Dataset entries:
————————

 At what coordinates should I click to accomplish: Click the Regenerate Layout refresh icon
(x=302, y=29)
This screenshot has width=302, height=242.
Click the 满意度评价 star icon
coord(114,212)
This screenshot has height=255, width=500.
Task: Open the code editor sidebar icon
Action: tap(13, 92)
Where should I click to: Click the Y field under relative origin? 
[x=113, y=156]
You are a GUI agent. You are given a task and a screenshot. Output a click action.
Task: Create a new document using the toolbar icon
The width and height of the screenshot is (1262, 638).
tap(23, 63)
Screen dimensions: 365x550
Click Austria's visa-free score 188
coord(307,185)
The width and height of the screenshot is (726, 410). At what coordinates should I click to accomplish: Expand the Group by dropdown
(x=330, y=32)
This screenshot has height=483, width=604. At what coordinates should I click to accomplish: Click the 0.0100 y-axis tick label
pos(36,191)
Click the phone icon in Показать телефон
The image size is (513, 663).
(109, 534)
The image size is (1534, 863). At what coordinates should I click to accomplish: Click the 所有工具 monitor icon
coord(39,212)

————————

*What you should do:* Nothing but the lines from the start of the data through the line holding "This screenshot has width=302, height=242." should be restated, and each one exactly.

*Result below:*
 At what coordinates should I click to accomplish: Click the Regenerate Layout refresh icon
(x=302, y=29)
This screenshot has width=302, height=242.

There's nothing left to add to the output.